Molti diabetici stanno addirittura pensando di trasferirsi in altre regioni pur
di avere un'assistenza adeguata».
L'ATS L'allarme era già stato
lanciato nei giorni scorsi dal consigliere regionale di Forza Italia Edoardo Tocco
e l'Ats - l'Azienda tutela della salute - ha risposto con una nota che spiega che
«sono in corso le procedure di acquisto dei dispositivi e, nel comprendere
l'importanza di tale dispositivo, ha tra le sue priorità la garanzia
dell'acquisizione nel più breve tempo possibile, compatibilmente con i tempi
richiesti dalle procedure che regolano gli acquisti nelle pubbliche
amministrazioni».
I RISPARMI Puddu aggiunge:
«L'amministrazione di centrosinistra guidata da Francesco Pigliaru ha
accentrato i servizi creando una Asl unica, per poi lasciare i territori
scoperti anche dei servizi più elementari. La politica dei tagli indiscriminati
non funziona. Se avessero voluto davvero risparmiare soldi avrebbero dovuto
tagliare i privilegi dei consiglieri regionali e soprattutto i vitalizi degli
ex consiglieri per i quali spendiamo circa 18 milioni di euro all'anno. La
prima cosa che farò se sarò eletto presidente della Regione sarà l'abolizione
dei vitalizi degli ex consiglieri. I soldi risparmiati li useremo per garantire
ai cittadini i loro diritti, a partire da quello alla salute».
BOTTA E RISPOSTA Mara Lapia,
deputata pentastellata e componente della commissione Sanità, scrive: «Di
quanto tempo avrà ancora bisogno il nostro assessore Arru per dare il colpo di
grazia alla Sanità sarda? Non c'è un ospedale che non abbia distrutto, una
categoria che non abbia danneggiato. Credo che in nessuna Regione sia mai
avvenuto ciò che lui e Moirano sono riusciti a fare in Sardegna, la ricostruzione
sarà molto faticosa e difficile». Risponde Arru su Twitter: «Lanciare allarmi
generici è qualunquismo; parlamentare, che prende tre volte il mio stipendio,
deve essere documentato e preciso; attendo con Moirano risposta per dibattito pubblico,
streaming, televisione; eviti di andare sul personale».
IL CONFRONTO Ed ecco la controreplica
di Lapia: «L'assessore continua a non rispondere nel merito, anche quando le
mie istanze pervengono per posta elettronica certificata direttamente al suo
assessorato.
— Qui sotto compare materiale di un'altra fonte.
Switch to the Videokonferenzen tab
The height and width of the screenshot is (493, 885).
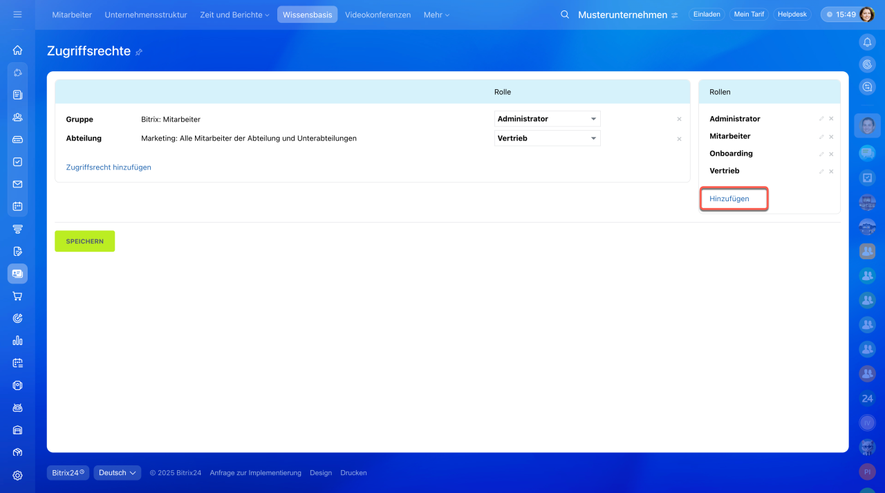coord(378,15)
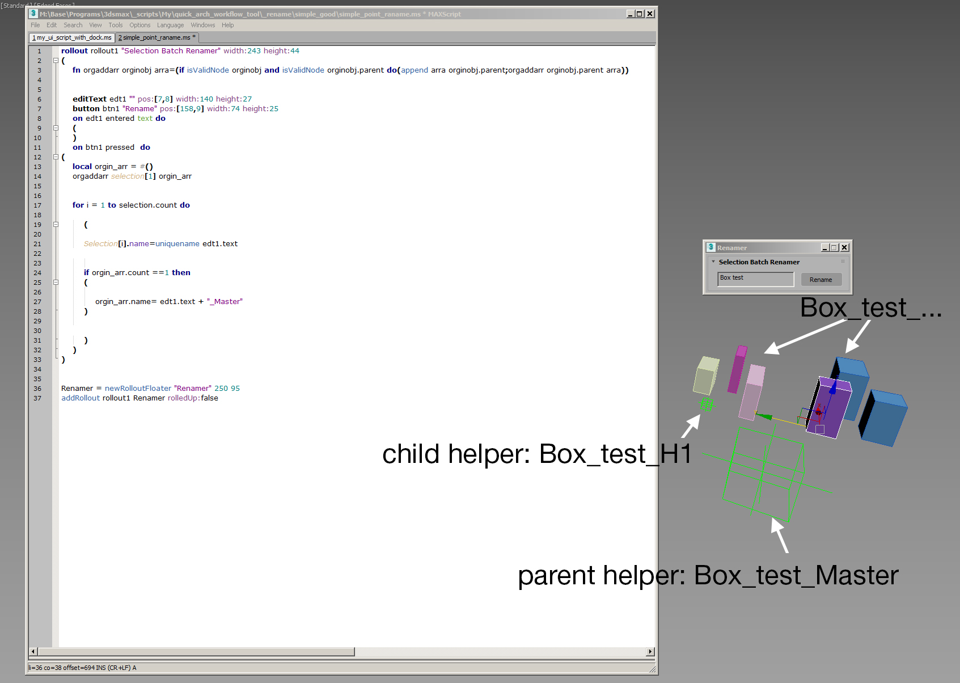Click the editor's horizontal scrollbar thumb
960x683 pixels.
[x=196, y=652]
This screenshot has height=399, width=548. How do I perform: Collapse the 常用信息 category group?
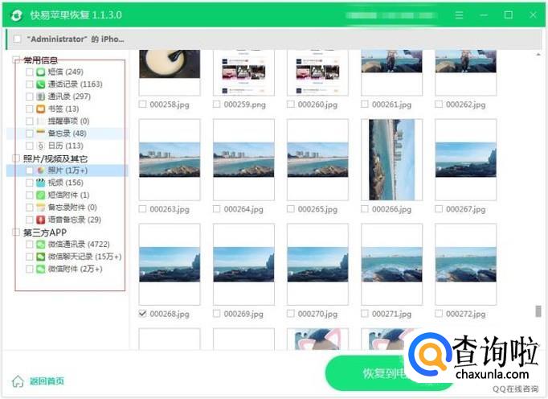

Sono ancora in attesa di risposta alla mia missiva riguardante la disastrosa
situazione del pronto soccorso di Nuoro; a quella sulla chiusura della camera
iperbarica della Maddalena; a quella sul reparto Ustioni e Chirurgia plastica
del Brotzu. Capisco che Twitter sia meno impegnativo di una risposta su carta
intestata, ma credo che con lo staff che ha a disposizione (almeno il triplo
del mio), non dovrebbe incontrare grandi difficoltà a farlo».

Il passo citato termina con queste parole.